If I really wanted to be purist about using F#, I suppose I could swap out the Android and iOS projects with F# versions; however, I did not forsee changing much code in the device-specific projects in my Xamarin.Forms projects, so I kept them in their originally generated form.

Unfortunately, since UWP does not support Visual F#, we cannot swap out that project with a F# variant.

If you are interested in helping out with these changes, please feel free to fork and then send a Pull Request! It will be much appreciated!

Notes/Troubleshooting

  • When adding a new XAML file in the F# PCL project, make sure that the .fsproj file reads
<EmbeddedResource Include="Blah.xaml" />

rather than the VS 2017 generated default

<None Include="Blah.xaml" />

otherwise, your XAML will not compile properly. Also, make sure that the line for MainPage.xaml comes before App.xaml in the .fsproj file because I had problems getting it to build, since App.xaml does depend on elements in MainPage.xaml. If you are feeling fancier, we can also use a configuration more like the generated .csproj configuration as such:

  <ItemGroup>
    ...
    <Compile Include="Blah.xaml.fs" >
	  <DependentUpon>Blah.xaml</DependentUpon>
    </Compile>
	...
  </ItemGroup>
  <ItemGroup>
    ...
    <EmbeddedResource Include="Blah.xaml">
      <SubType>Designer</SubType>
      <Generator>MSBuild:UpdateDesignTimeXaml</Generator>
    </EmbeddedResource>
	...
  </ItemGroup>

where you can split out the .xaml.fs and the .xaml files into two different <ItemGroup />. In terms of ordering, at least in my experimentation, I found that ordering in the first group, with the .xaml.fs files, does matter, at least in the sense that all the pages that App.xaml depends on must come before it. In the second group, ordering does not matter, most likely since they will be compiled in order due to the <DependentUpon /> tag in the first group.

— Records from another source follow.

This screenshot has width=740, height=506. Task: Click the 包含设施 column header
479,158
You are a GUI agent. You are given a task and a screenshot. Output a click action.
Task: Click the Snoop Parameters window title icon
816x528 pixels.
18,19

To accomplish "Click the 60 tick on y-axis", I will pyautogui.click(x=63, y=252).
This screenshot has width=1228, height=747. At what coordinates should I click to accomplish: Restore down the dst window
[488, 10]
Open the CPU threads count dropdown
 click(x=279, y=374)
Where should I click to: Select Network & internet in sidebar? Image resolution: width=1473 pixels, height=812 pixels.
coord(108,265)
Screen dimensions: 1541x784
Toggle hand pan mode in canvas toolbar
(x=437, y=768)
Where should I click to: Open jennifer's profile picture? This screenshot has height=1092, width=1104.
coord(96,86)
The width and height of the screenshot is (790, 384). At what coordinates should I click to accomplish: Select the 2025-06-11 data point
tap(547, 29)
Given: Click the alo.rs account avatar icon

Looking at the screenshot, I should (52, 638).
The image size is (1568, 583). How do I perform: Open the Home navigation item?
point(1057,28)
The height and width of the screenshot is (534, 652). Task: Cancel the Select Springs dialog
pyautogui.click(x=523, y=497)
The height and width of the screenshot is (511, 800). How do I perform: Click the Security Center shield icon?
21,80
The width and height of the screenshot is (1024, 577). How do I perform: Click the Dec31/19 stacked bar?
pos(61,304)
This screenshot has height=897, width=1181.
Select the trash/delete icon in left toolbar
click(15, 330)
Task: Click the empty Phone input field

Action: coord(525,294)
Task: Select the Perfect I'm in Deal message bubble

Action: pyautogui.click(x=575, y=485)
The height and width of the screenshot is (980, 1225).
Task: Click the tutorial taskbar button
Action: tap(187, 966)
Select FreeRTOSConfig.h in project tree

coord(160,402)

  • After re-naming your PCL, Visual Studio's IntelliSense might not be happy with the namespace name change and generate angry red scribbles all over your document. This is because previously built .dll files might have not been cleaned. You can manually go through and delete all obj and bin folders, or you can take the approach suggested in this repo and add an automated MSBuild cleaning action in the fsproj file:
  <Target Name="RemoveObjAndBin" AfterTargets="Clean">
    <RemoveDir Directories="$(BaseIntermediateOutputPath)" />
    <RemoveDir Directories="$(TargetDir)" />
  </Target>
  <Target Name="BeforeBuild">
    <!-- Remove obj folder -->
    <RemoveDir Directories="$(BaseIntermediateOutputPath)" />
    <!-- Remove bin folder -->
    <RemoveDir Directories="$(BaseOutputPath)" />
  </Target>	

It's also helpful to findstr /S <old name> * to absolutely make sure that all occurences of the old name have disappeared.